Fourth-line antiemetics
The fourth-line antiemetic drug is the serotonin antagonist. These drugs that can be used to treat nausea and vomiting in pregnancy are ondansetron, granisetron, and dolasetron.

Ondansetron is the most commonly used drug in this group. Ondansetron has a safety category B in pregnancy. The dose of ondansetron used is 4 mg, can be given orally every 8 hours as needed, or can also be given IV by bolus injection every 8 hours as needed. The dose can be increased if required and is limited to 16 mg/dose (per one-time administration).

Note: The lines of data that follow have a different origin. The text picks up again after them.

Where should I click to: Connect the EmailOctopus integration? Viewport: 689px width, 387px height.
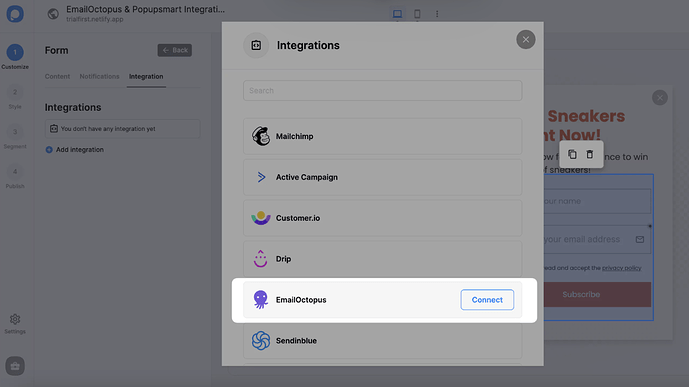click(x=487, y=300)
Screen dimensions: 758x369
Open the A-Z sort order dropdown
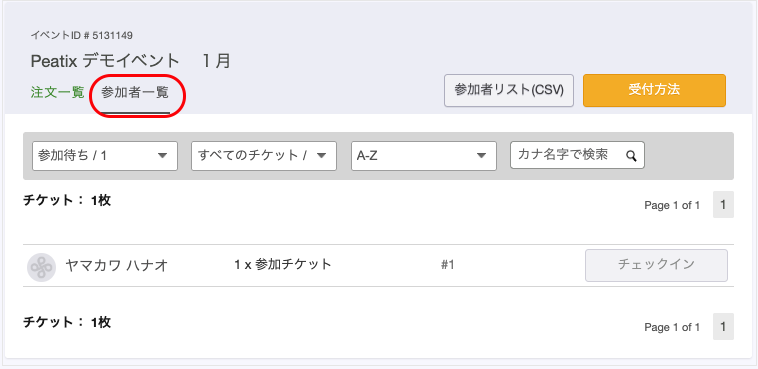point(424,156)
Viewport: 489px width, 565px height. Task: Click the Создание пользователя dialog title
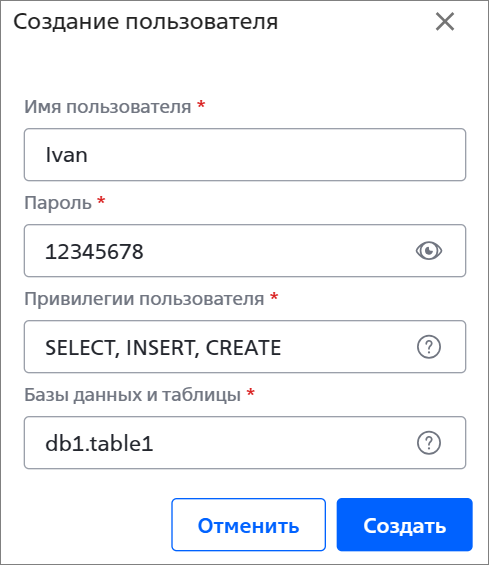point(146,22)

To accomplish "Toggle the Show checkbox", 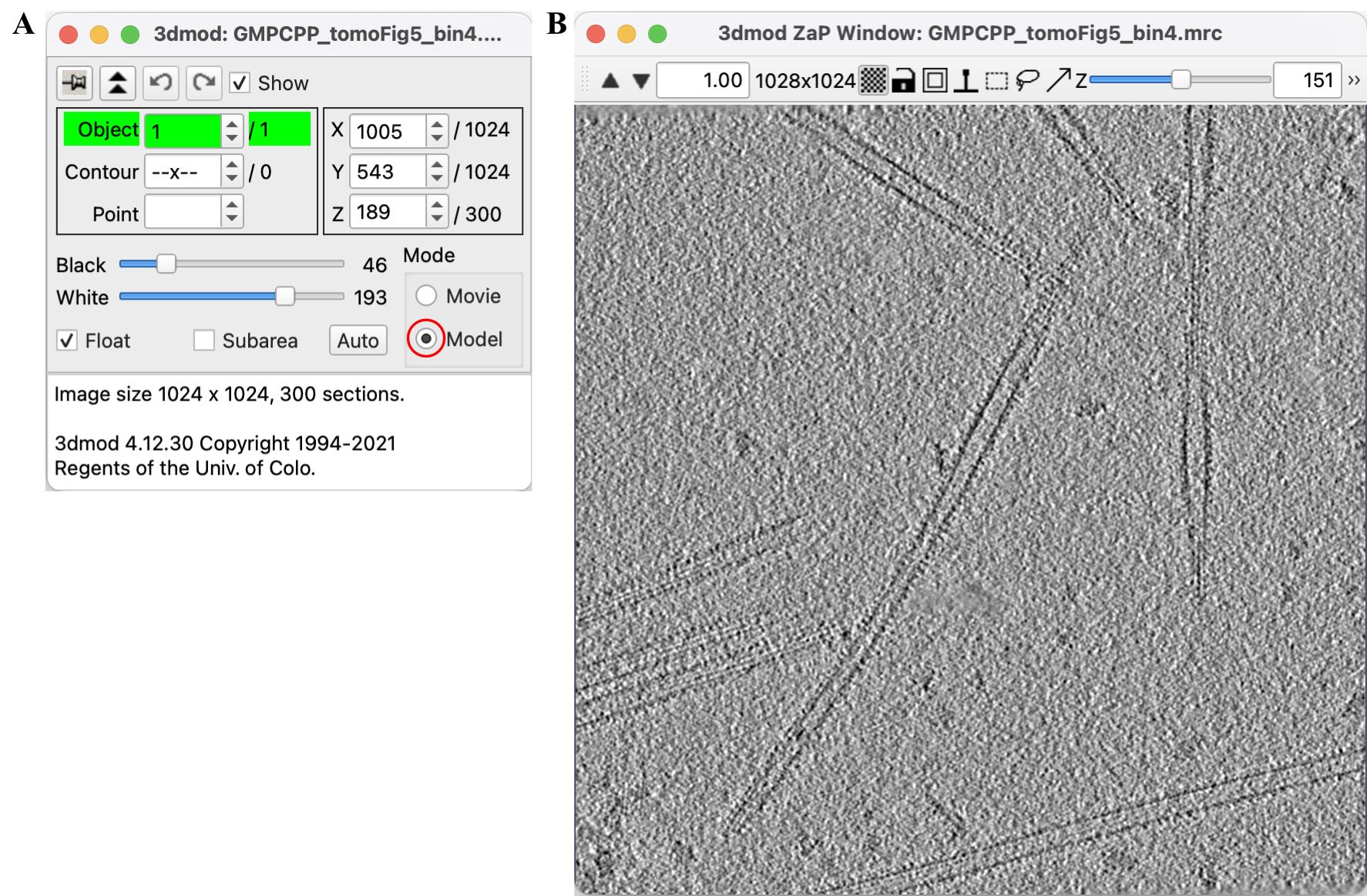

Headaches, fatigue, constipation, and drowsiness are the most common side effects. Ondansetron can also cause prolongation of QT intervals, especially in patients with risk factors for arrhythmias (history of prolongation of previous QT intervals, hypokalaemia or hypomagnesemia, heart failure, concomitant administration of drugs that cause prolongation of QT intervals, and use of multiple intravenous doses of ondansetron). ECG and electrolyte monitoring are recommended for these patients

Additional Therapy
An observational study showed that administration gastric acid reduction medications (eg, antacids, H2 blockers, and PPI) combined with antiemesis therapy significantly reduce symptoms within 3 to 4 days after the start of therapy.

However, among all groups, the safest and most recommended acid-reducing medication for pregnant women is the H2 blocker group, ranitidine, which has a safety category B in pregnancy, with an oral dose of 150 mg twice daily.


References
1. J.A. Smith, J.S. Refuerzo, dan S.M. Ramin, Treatment and Outcome of Nausea and Vomiting of Pregnancy,, 2017.
2. Royal College of Obstetricians and Gynaecologists. Green-top Guideline no.69: The Management of Nausea and Vomiting of Pregnancy and Hyperemesis Gravidarum. London: RCOG Press; 2016. https://www.rcog.org.uk/globalassets/documents/guidelines/green-top-guidelines/gtg69-hyperemesis.pdf
3. A. Grayson, Metoclopramide or Promethazine for Vomiting, Pregnant Women,, 2008.